#### [INSTRUCTION]
Rewrite the lines below, changing every "Given:" to "Instruction:" and keeping everything else the same.

══════

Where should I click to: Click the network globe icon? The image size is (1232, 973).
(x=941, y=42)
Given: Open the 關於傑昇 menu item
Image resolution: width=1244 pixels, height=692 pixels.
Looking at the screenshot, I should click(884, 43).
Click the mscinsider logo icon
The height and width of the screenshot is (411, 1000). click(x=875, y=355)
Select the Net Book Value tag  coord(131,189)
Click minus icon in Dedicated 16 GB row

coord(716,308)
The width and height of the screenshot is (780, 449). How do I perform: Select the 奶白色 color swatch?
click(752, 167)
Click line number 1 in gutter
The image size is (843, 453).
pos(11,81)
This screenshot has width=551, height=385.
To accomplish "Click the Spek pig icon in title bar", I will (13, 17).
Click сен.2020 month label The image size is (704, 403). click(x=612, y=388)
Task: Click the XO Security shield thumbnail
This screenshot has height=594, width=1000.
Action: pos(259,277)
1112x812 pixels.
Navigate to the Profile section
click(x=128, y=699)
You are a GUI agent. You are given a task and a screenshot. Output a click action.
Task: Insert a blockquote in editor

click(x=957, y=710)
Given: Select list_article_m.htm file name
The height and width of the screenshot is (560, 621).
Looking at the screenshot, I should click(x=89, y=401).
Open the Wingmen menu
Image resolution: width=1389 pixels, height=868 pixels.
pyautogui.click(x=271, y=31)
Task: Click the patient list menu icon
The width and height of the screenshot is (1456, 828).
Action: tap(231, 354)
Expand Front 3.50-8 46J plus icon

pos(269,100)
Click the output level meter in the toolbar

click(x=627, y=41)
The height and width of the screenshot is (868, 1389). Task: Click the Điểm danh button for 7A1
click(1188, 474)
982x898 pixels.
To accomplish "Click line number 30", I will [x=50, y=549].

══════

#### [FINAL ANSWER]
Where should I click to: Click the network globe icon? The image size is (1232, 973).
(x=941, y=42)
Instruction: Open the 關於傑昇 menu item
Image resolution: width=1244 pixels, height=692 pixels.
Looking at the screenshot, I should click(884, 43).
Click the mscinsider logo icon
The height and width of the screenshot is (411, 1000). click(x=875, y=355)
Select the Net Book Value tag  coord(131,189)
Click minus icon in Dedicated 16 GB row

coord(716,308)
The width and height of the screenshot is (780, 449). How do I perform: Select the 奶白色 color swatch?
click(752, 167)
Click line number 1 in gutter
The image size is (843, 453).
pos(11,81)
This screenshot has width=551, height=385.
To accomplish "Click the Spek pig icon in title bar", I will (13, 17).
Click сен.2020 month label The image size is (704, 403). click(x=612, y=388)
Task: Click the XO Security shield thumbnail
This screenshot has height=594, width=1000.
Action: pos(259,277)
1112x812 pixels.
Navigate to the Profile section
click(x=128, y=699)
You are a GUI agent. You are given a task and a screenshot. Output a click action.
Task: Insert a blockquote in editor

click(x=957, y=710)
Instruction: Select list_article_m.htm file name
The height and width of the screenshot is (560, 621).
Looking at the screenshot, I should click(x=89, y=401).
Open the Wingmen menu
Image resolution: width=1389 pixels, height=868 pixels.
pyautogui.click(x=271, y=31)
Task: Click the patient list menu icon
The width and height of the screenshot is (1456, 828).
Action: tap(231, 354)
Expand Front 3.50-8 46J plus icon

pos(269,100)
Click the output level meter in the toolbar

click(x=627, y=41)
The height and width of the screenshot is (868, 1389). Task: Click the Điểm danh button for 7A1
click(1188, 474)
982x898 pixels.
To accomplish "Click line number 30", I will [x=50, y=549].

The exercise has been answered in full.